--- START ---

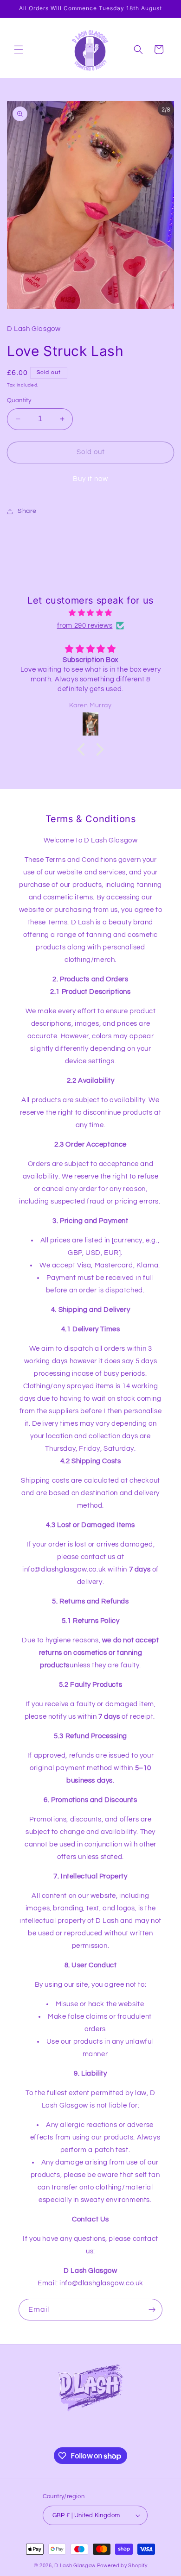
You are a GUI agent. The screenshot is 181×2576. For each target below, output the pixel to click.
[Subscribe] (152, 2309)
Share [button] (27, 511)
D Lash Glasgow (75, 2565)
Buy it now (90, 478)
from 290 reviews (85, 625)
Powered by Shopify (122, 2565)
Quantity (19, 400)
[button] (18, 49)
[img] (90, 612)
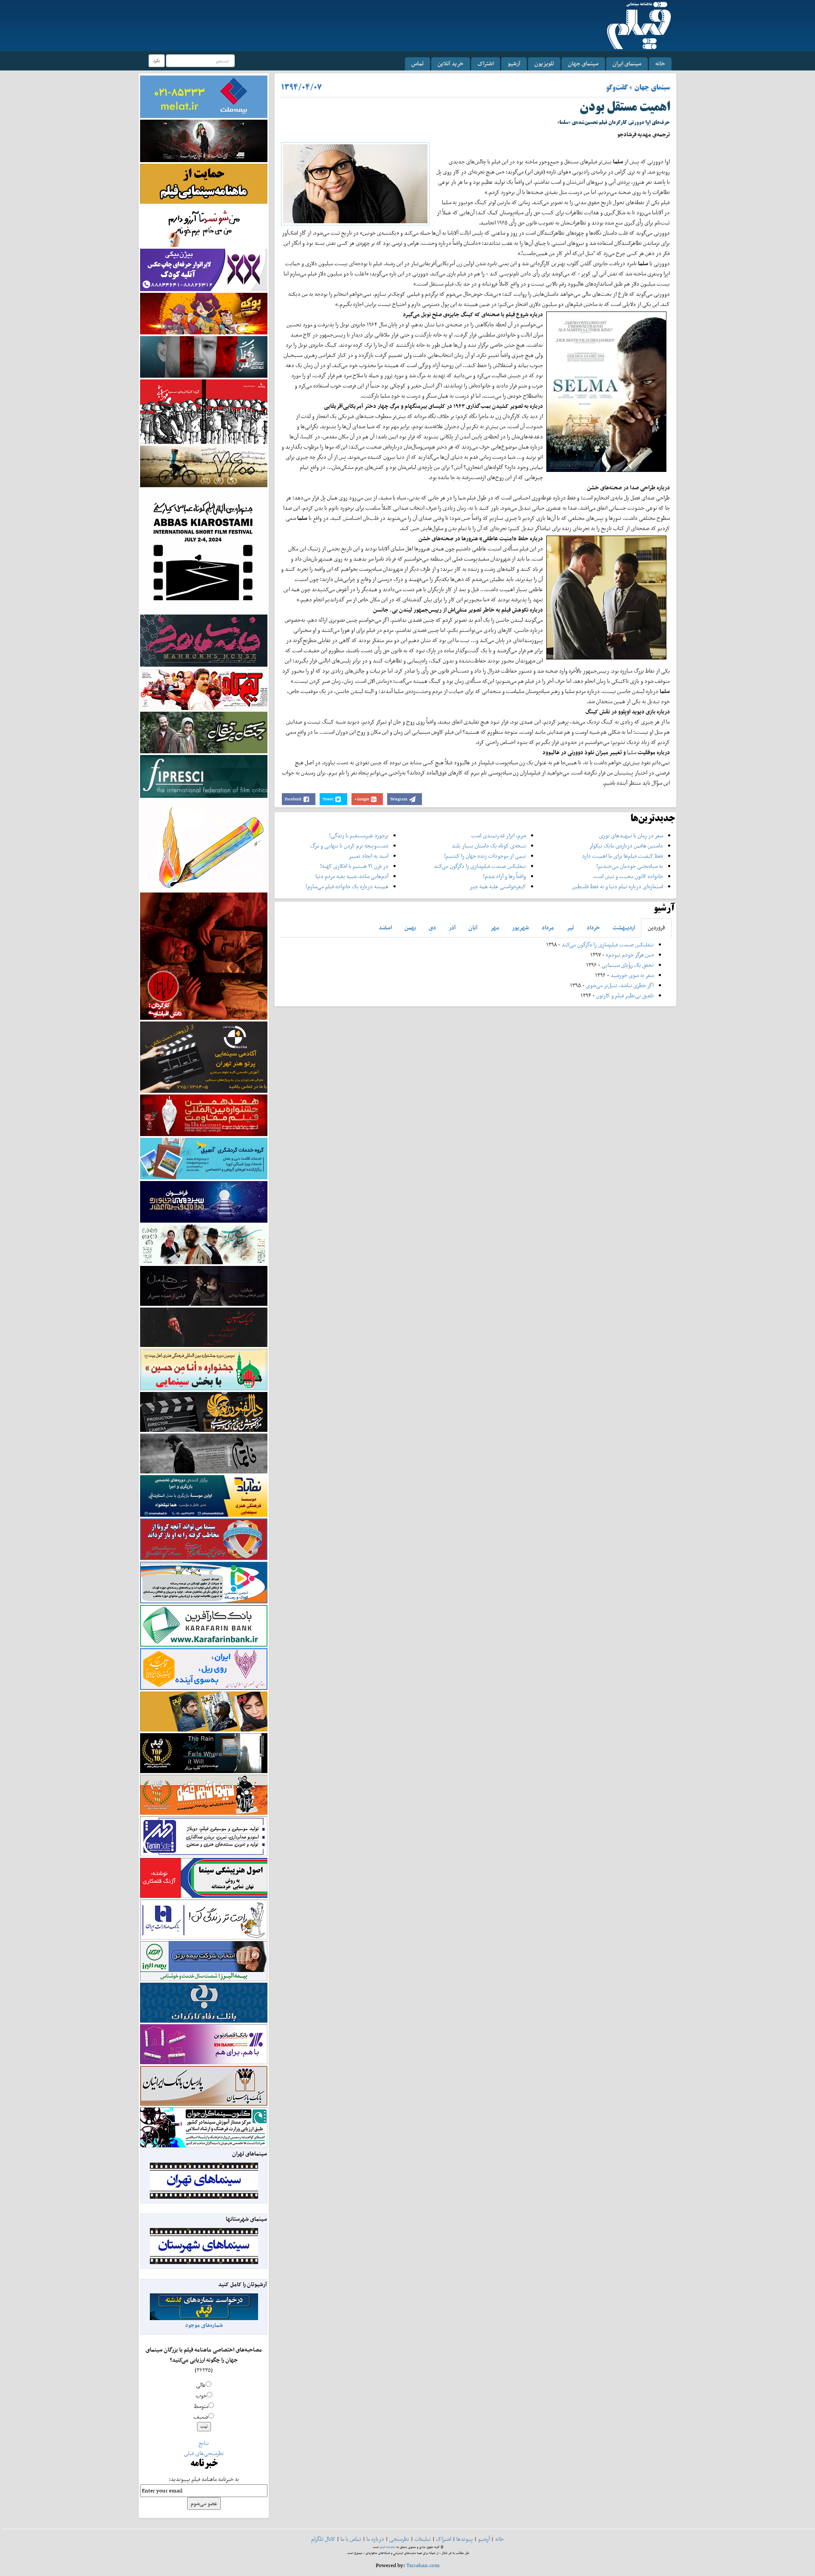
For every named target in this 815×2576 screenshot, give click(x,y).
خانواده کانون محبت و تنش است (628, 876)
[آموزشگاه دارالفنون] (203, 1412)
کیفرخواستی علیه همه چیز (497, 886)
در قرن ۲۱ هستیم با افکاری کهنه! (354, 866)
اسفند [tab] (385, 927)
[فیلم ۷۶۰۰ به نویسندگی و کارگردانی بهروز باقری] (203, 466)
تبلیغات (422, 2539)
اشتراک (486, 63)
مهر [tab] (494, 927)
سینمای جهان (583, 63)
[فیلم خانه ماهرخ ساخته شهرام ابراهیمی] (203, 640)
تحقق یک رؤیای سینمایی (627, 965)
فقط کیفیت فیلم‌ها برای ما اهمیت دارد (622, 856)
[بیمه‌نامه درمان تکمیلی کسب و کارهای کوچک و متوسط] (203, 96)
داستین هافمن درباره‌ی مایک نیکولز (626, 845)
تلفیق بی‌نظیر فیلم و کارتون (625, 995)
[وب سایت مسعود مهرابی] (203, 844)
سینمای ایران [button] (627, 63)
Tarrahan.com (423, 2565)
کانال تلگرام (323, 2539)
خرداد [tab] (593, 927)
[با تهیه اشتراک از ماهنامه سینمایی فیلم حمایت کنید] (203, 183)
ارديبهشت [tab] (624, 927)
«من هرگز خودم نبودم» (630, 955)
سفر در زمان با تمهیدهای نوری (631, 835)
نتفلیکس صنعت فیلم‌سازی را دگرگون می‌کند (480, 866)
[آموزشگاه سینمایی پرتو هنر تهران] (203, 1056)
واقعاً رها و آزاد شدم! (504, 876)
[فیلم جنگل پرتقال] (203, 732)
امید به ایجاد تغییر (368, 856)
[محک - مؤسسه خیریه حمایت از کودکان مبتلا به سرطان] (203, 225)
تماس (417, 63)
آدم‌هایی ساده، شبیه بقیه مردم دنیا (351, 876)
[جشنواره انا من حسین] (203, 1369)
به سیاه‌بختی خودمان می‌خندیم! (629, 866)
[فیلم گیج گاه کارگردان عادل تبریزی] (203, 688)
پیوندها (464, 2539)
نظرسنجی (399, 2539)
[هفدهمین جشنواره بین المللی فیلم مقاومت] (203, 1115)
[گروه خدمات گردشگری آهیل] (203, 1158)
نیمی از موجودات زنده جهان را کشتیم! (485, 856)
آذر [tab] (452, 927)
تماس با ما (350, 2539)
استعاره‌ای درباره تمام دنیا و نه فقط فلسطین (617, 886)
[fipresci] (203, 775)
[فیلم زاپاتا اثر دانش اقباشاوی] (203, 955)
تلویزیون (544, 63)
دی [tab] (432, 927)
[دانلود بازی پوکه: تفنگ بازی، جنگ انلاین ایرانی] (203, 313)
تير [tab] (570, 927)
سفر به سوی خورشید (632, 975)
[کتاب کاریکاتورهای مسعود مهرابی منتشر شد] (203, 411)
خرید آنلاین (451, 63)
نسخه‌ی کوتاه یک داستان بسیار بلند (489, 845)
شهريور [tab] (520, 927)
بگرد (156, 60)
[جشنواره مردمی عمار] (203, 1201)
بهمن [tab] (410, 927)
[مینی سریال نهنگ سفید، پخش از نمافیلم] (203, 356)
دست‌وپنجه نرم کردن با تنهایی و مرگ (349, 845)
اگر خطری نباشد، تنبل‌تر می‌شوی (620, 985)
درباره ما (375, 2539)
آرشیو (514, 63)
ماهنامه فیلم (388, 2547)
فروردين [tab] (656, 927)
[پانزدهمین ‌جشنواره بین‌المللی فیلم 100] (203, 140)
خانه (660, 63)
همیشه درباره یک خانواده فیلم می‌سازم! (347, 886)
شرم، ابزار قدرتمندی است (498, 835)
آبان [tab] (473, 927)
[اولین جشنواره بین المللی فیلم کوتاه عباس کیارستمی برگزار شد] (203, 550)
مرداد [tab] (548, 927)
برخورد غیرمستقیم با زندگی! (358, 835)
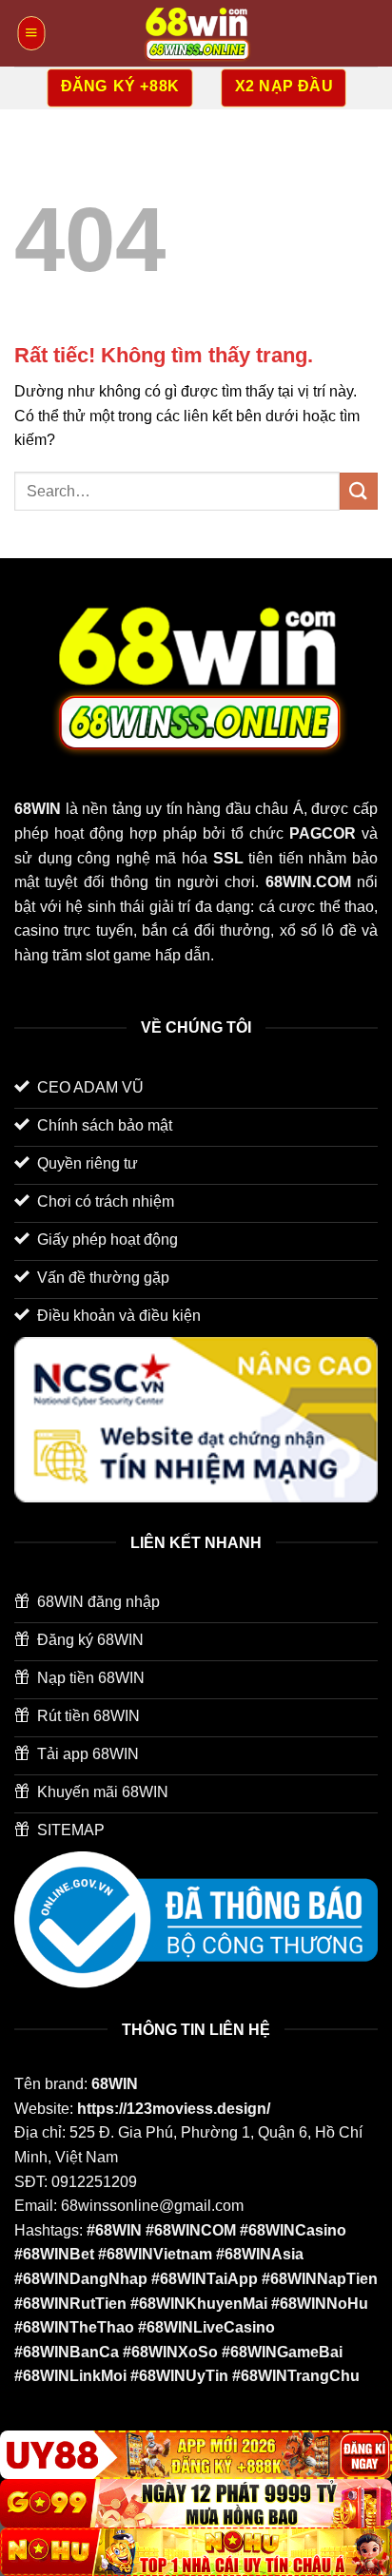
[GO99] (196, 2503)
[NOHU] (196, 2552)
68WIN (114, 2084)
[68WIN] (196, 33)
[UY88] (196, 2455)
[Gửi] (359, 491)
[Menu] (31, 32)
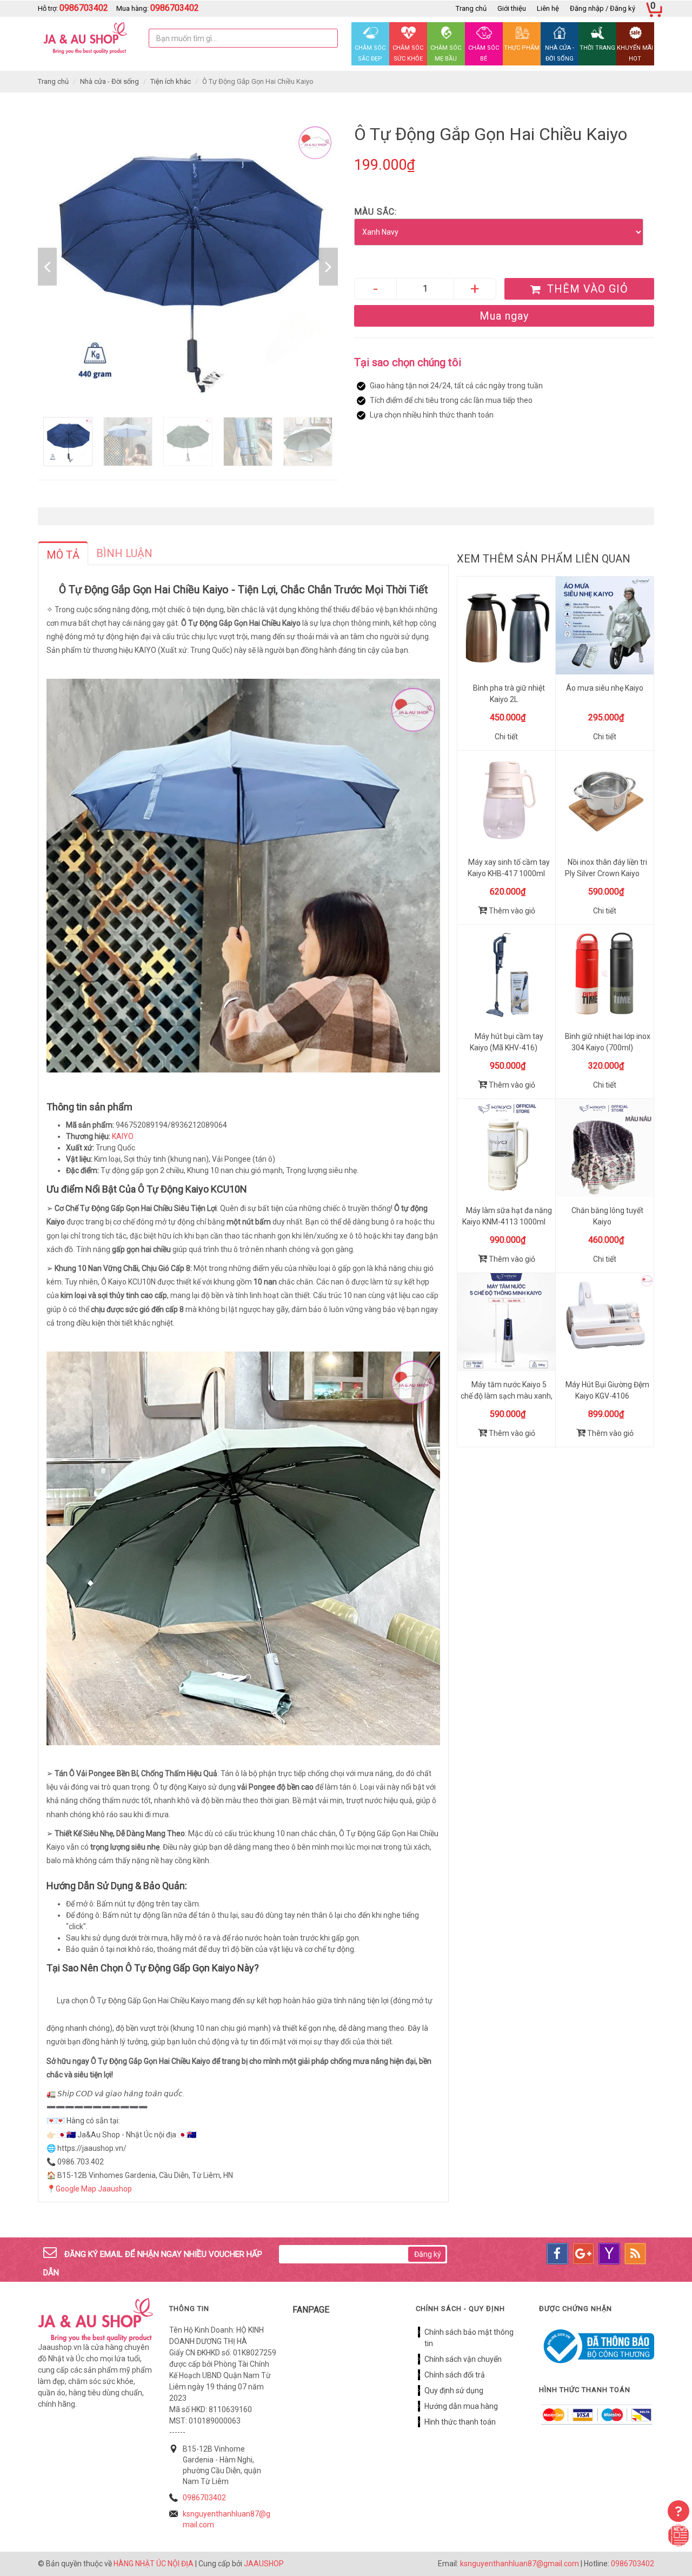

--- END ---

### What you are asked to do
Transcribe the entries above verbatim, excluding any image.

### Written answer
You are a GUI agent. The screenshot is 181×2576. For each target below, output the pixel to click.
[Subscribe] (152, 2309)
Share [button] (27, 511)
D Lash Glasgow (75, 2565)
Buy it now (90, 478)
from 290 reviews (85, 625)
Powered by Shopify (122, 2565)
Quantity (19, 400)
[button] (18, 49)
[img] (90, 612)
For every named target in this 815×2576 screenshot, give click(x,y).
خانواده کانون محبت و تنش است (628, 876)
[آموزشگاه دارالفنون] (203, 1412)
کیفرخواستی علیه همه چیز (497, 886)
در قرن ۲۱ هستیم با افکاری کهنه! (354, 866)
اسفند [tab] (385, 927)
[فیلم ۷۶۰۰ به نویسندگی و کارگردانی بهروز باقری] (203, 466)
تبلیغات (422, 2539)
اشتراک (486, 63)
مهر [tab] (494, 927)
سینمای جهان (583, 63)
[فیلم خانه ماهرخ ساخته شهرام ابراهیمی] (203, 640)
تحقق یک رؤیای سینمایی (627, 965)
فقط کیفیت فیلم‌ها برای ما اهمیت دارد (622, 856)
[بیمه‌نامه درمان تکمیلی کسب و کارهای کوچک و متوسط] (203, 96)
داستین هافمن درباره‌ی مایک نیکولز (626, 845)
تلفیق بی‌نظیر فیلم و کارتون (625, 995)
[وب سایت مسعود مهرابی] (203, 844)
سینمای ایران [button] (627, 63)
Tarrahan.com (423, 2565)
کانال تلگرام (323, 2539)
خرداد [tab] (593, 927)
[با تهیه اشتراک از ماهنامه سینمایی فیلم حمایت کنید] (203, 183)
ارديبهشت [tab] (624, 927)
«من هرگز خودم نبودم» (630, 955)
سفر در زمان با تمهیدهای نوری (631, 835)
نتفلیکس صنعت فیلم‌سازی را دگرگون می‌کند (480, 866)
[آموزشگاه سینمایی پرتو هنر تهران] (203, 1056)
واقعاً رها و آزاد شدم! (504, 876)
[فیلم جنگل پرتقال] (203, 732)
امید به ایجاد تغییر (368, 856)
[محک - مؤسسه خیریه حمایت از کودکان مبتلا به سرطان] (203, 225)
تماس (417, 63)
آدم‌هایی ساده، شبیه بقیه مردم دنیا (351, 876)
[جشنواره انا من حسین] (203, 1369)
به سیاه‌بختی خودمان می‌خندیم! (629, 866)
[فیلم گیج گاه کارگردان عادل تبریزی] (203, 688)
پیوندها (464, 2539)
نظرسنجی (399, 2539)
[هفدهمین جشنواره بین المللی فیلم مقاومت] (203, 1115)
[گروه خدمات گردشگری آهیل] (203, 1158)
نیمی از موجودات زنده جهان را کشتیم! (485, 856)
آذر [tab] (452, 927)
تماس با ما (350, 2539)
استعاره‌ای درباره تمام دنیا و نه فقط فلسطین (617, 886)
[fipresci] (203, 775)
[فیلم زاپاتا اثر دانش اقباشاوی] (203, 955)
تلویزیون (544, 63)
دی [tab] (432, 927)
[دانلود بازی پوکه: تفنگ بازی، جنگ انلاین ایرانی] (203, 313)
تير [tab] (570, 927)
سفر به سوی خورشید (632, 975)
[کتاب کاریکاتورهای مسعود مهرابی منتشر شد] (203, 411)
خرید آنلاین (451, 63)
نسخه‌ی کوتاه یک داستان بسیار بلند (489, 845)
شهريور [tab] (520, 927)
بگرد (156, 60)
[جشنواره مردمی عمار] (203, 1201)
بهمن [tab] (410, 927)
[مینی سریال نهنگ سفید، پخش از نمافیلم] (203, 356)
دست‌وپنجه نرم کردن با تنهایی و مرگ (349, 845)
اگر خطری نباشد، تنبل‌تر می‌شوی (620, 985)
درباره ما (375, 2539)
آرشیو (514, 63)
ماهنامه فیلم (388, 2547)
فروردين [tab] (656, 927)
[پانزدهمین ‌جشنواره بین‌المللی فیلم 100] (203, 140)
خانه (660, 63)
همیشه درباره یک خانواده فیلم می‌سازم! (347, 886)
شرم، ابزار قدرتمندی است (498, 835)
آبان [tab] (473, 927)
[اولین جشنواره بین المللی فیلم کوتاه عباس کیارستمی برگزار شد] (203, 550)
مرداد [tab] (548, 927)
برخورد غیرمستقیم با زندگی! (358, 835)
[GO99] (196, 2503)
[NOHU] (196, 2552)
68WIN (114, 2084)
[68WIN] (196, 33)
[UY88] (196, 2455)
[Gửi] (359, 491)
[Menu] (31, 32)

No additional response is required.